NanoMTEB-Korean / lawir_ko

Overview

lawir_ko is a Korean legal-information retrieval task based on statute and regulation articles. Queries ask for the legal provision associated with a Korean law title and article concept, and documents are individual article texts from Korean legal sources. The Nano split contains 200 queries, 3,562 documents, and 200 positive qrels, with exactly one positive article per query. Queries average 50.62 characters, and documents average 387.79 characters. The task is useful for evaluating whether Korean retrieval models can map a legal query to the correct article among many formulaic and cross-referenced provisions.

Details

What the Original Data Measures

No standalone task paper was confirmed for this dataset. The interpretation is based on the on-and-on/lawgov_ir-ko dataset card, Korea Law Information Center context, MTEB metadata, and observed Nano data. The dataset was created for Korean legal information retrieval, with documents representing statute or regulation articles.

In this retrieval formulation, the query often names a law and asks which provision covers a particular article concept. The model must identify the corresponding article text, not merely retrieve a legal document from the same topic area.

Observed Data Profile

The split has 200 Korean queries, 3,562 legal article documents, and 200 positive judgments. Every query has one positive. Queries usually mention a law title and a provision concept, while documents contain numbered clauses, definitions, duties, exceptions, and cross-references. The corpus includes many articles with similar formulaic language.

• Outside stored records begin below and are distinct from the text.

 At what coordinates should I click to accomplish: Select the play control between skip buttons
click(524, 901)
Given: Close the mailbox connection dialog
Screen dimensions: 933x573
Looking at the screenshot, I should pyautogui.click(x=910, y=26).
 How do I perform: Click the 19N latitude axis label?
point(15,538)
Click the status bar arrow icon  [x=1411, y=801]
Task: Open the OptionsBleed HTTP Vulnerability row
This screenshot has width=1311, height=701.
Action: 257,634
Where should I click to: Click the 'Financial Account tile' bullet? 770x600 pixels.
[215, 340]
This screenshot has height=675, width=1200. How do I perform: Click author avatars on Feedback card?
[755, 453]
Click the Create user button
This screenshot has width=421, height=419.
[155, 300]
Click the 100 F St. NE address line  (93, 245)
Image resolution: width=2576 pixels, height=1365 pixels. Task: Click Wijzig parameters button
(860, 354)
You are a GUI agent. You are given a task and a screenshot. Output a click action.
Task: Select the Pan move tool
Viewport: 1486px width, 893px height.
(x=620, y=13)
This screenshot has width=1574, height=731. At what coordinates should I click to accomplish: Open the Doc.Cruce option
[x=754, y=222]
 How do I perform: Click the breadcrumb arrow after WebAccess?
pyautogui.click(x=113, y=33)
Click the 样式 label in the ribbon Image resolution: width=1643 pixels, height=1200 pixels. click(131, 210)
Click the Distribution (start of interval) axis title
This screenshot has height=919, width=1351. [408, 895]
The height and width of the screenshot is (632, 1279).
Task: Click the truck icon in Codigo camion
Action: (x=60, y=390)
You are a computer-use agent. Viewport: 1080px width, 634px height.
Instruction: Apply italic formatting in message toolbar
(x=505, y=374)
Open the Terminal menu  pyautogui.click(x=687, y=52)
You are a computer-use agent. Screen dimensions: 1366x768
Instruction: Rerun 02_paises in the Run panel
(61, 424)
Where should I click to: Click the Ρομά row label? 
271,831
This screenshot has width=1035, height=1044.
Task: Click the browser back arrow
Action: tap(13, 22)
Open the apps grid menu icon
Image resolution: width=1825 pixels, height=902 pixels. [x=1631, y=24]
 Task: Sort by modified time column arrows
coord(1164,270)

Examples involve financial consumer protection, food sanitation standards, agricultural product payment-settlement organizations, elderly-driver signs, and personal-information dispute procedures. The correct article is often distinguished by provision title and legal role rather than by broad domain.

BM25 Evaluation Profile

BM25 reaches nDCG@10 of 0.5232, hit@10 of 0.7100, and recall@100 of 0.9200. Lexical matching is helpful because law titles, article names, and specialized terms often appear in the query and article. However, BM25 is not sufficient: legal articles share common phrasing, enumerated structures, and cross-reference patterns, so high term overlap can point to adjacent but incorrect provisions.

BM25 failures are particularly important in legal retrieval because an adjacent article may look plausible but answer a different legal question. Exact article selection matters.

Dense Evaluation Profile

Dense retrieval is stronger, with nDCG@10 of 0.6534, hit@10 of 0.8200, and recall@100 of 0.9700. Dense embeddings appear to help connect the provision concept in the query to the relevant article even when the wording is not a perfect surface match. They also reduce some of the noise from boilerplate legal language.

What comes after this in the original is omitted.